Declan contemplated her for a long moment. Victoria felt her cheeks flush beneath his searching gaze. “Turn around,” she said sharply. “I haven’t got all day.”

He released her and turned his back to her. Victoria’s hands shook as the uncoiled the length of tape with lines drawn across it to mark the inches.
What had she come here for?
Now that his knowing eyes were averted, she could admit the truth to herself.

He’d been right.

She’d come to tempt him.

 “I can buy my own clothes.”

The abrupt remark startled her. She’d been standing still, the measuring tape uncoiled between her hands. Prompted into action, she stretched the tape across his back, shoulder to shoulder. “Don’t tell me you have money,” she said as she craned upward to read the mark inked into the tape. “Twenty-one inches,” she muttered, and committed the number to memory.

“I have money.”

“Rustling must be a profitable business. No costs, only revenue.”

Declan stiffened at her tart tone. Victoria gathered the tape and reached both hands around his waist. As she brought the tape together in front of him, her body came into contact with his.
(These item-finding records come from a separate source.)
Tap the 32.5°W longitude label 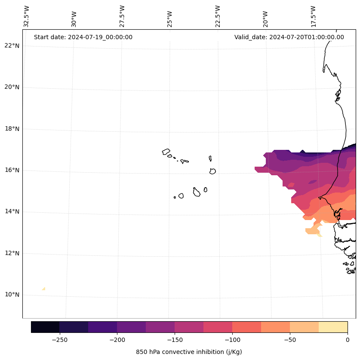coord(27,16)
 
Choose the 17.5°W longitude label coord(313,16)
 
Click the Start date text coord(83,37)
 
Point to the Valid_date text coord(289,37)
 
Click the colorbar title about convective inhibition coord(189,352)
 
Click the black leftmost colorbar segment coord(45,327)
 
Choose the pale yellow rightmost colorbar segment coord(333,327)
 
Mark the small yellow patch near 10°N coord(43,289)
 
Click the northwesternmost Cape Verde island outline coord(166,152)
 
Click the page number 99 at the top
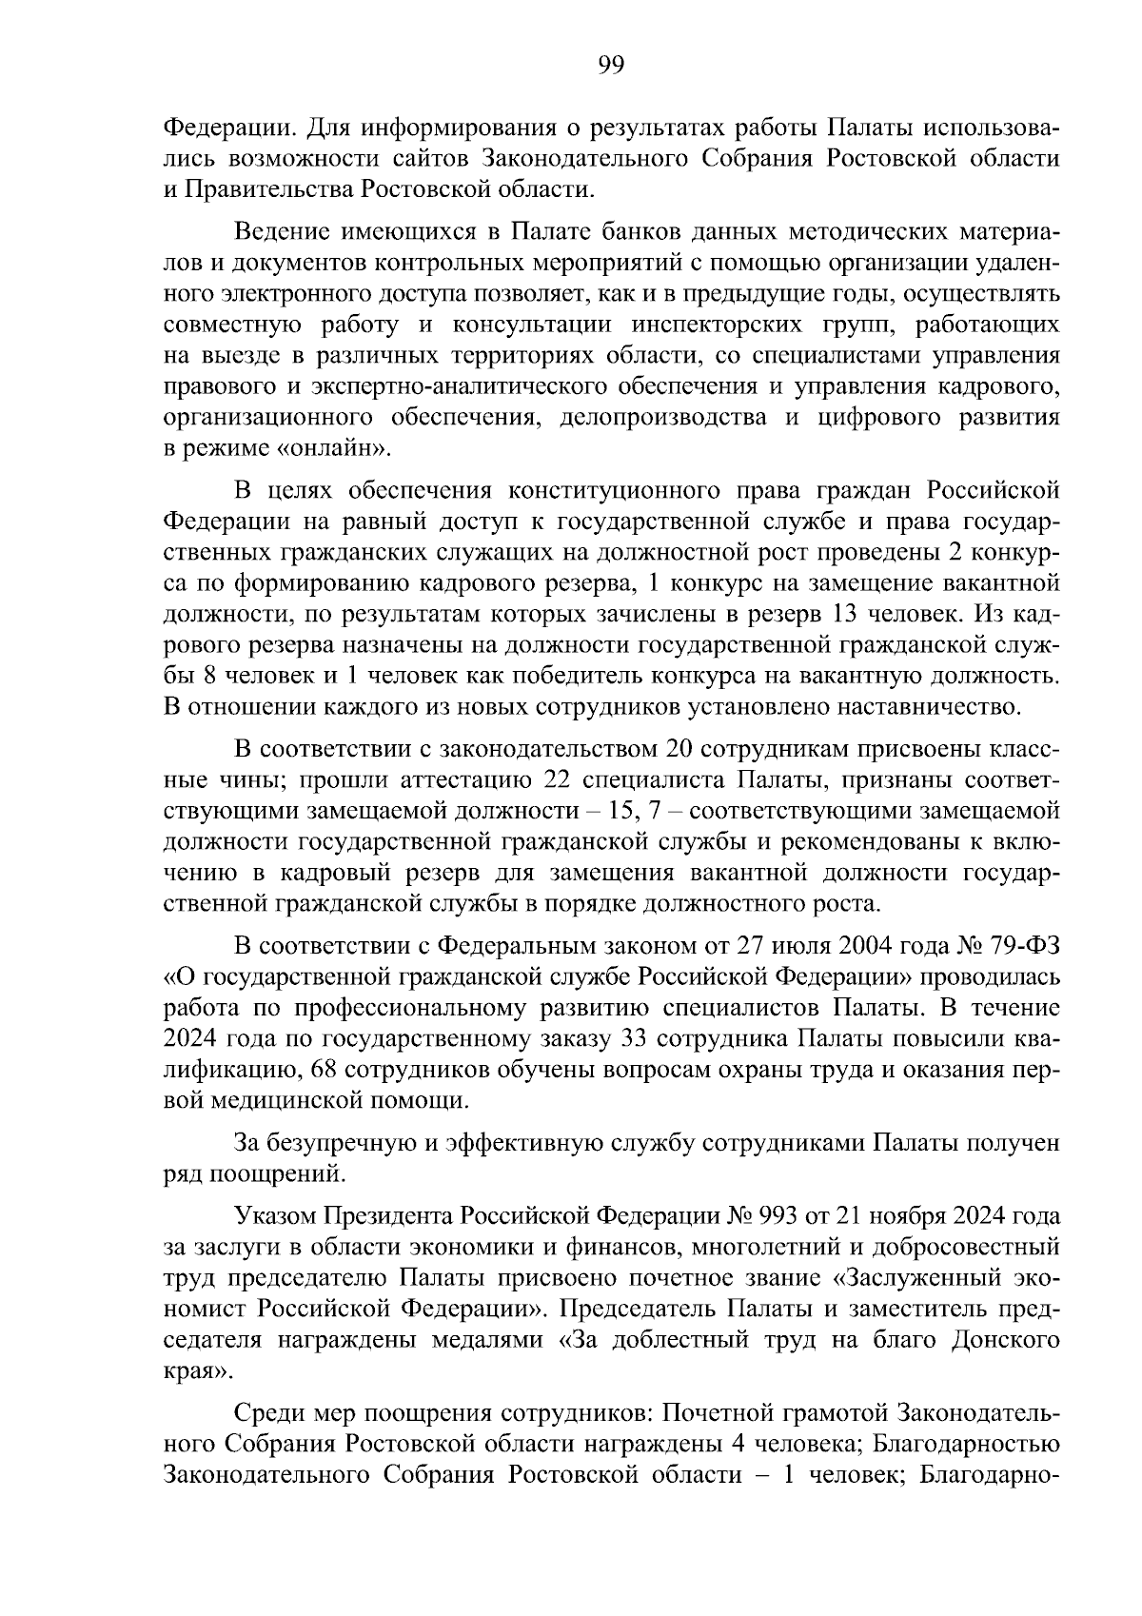(x=609, y=65)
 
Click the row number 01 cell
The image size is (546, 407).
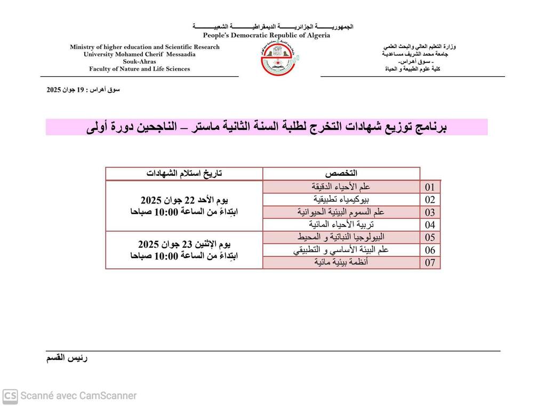pos(430,187)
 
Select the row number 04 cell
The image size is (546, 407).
pos(430,225)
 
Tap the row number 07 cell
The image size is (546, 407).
pos(430,263)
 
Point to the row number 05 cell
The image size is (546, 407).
pos(430,238)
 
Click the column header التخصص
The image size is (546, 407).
pos(341,174)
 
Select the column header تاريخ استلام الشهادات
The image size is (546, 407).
pos(184,174)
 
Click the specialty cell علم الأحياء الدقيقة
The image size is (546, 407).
pos(341,187)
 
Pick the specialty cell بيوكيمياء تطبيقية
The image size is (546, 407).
pos(341,199)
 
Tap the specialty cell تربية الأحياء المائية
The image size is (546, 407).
pos(341,224)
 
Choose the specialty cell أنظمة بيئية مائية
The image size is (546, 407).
pos(341,262)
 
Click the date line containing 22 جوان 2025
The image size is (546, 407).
pos(184,200)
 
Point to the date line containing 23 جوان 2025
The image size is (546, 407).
pos(184,245)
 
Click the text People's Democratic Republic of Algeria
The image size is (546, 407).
pos(266,36)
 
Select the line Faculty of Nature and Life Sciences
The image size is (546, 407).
pos(139,69)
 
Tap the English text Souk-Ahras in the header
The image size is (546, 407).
pos(139,61)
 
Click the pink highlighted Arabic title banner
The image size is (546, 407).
pos(267,127)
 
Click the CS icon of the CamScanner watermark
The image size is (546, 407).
pos(10,396)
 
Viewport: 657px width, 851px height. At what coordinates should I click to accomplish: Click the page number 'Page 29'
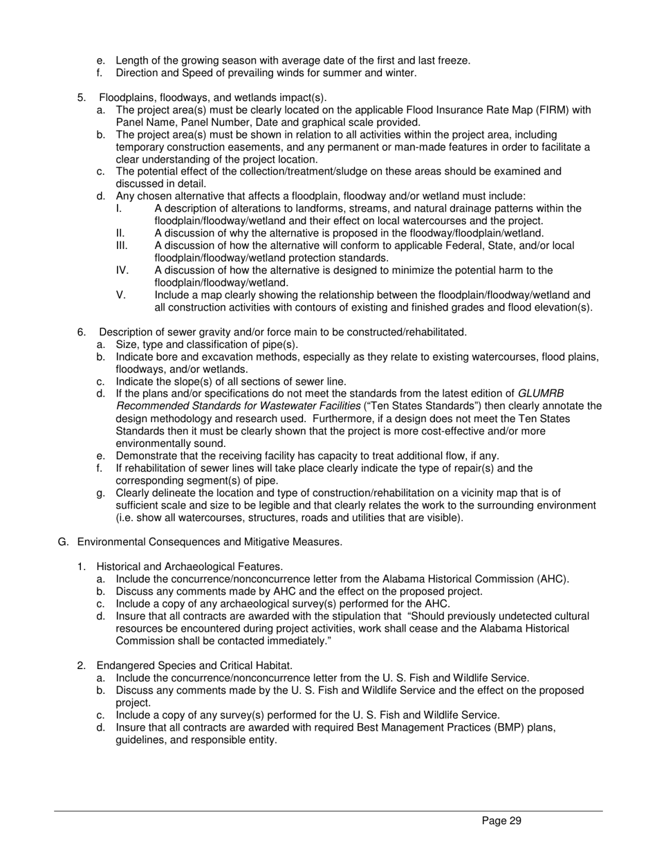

Her cheek almost pressed to his shoulder blade. She could feel the heat that radiated from him, could smell the mingled scents of sweat and sawdust and soap on his skin. She could not move. She simply stood there, her arms around him, her breasts pressed against his back, the tip of her chin nearly resting on the ridged groove of his spine.

“Victoria—” Declan’s voice was a strangled moan. “Don’t.”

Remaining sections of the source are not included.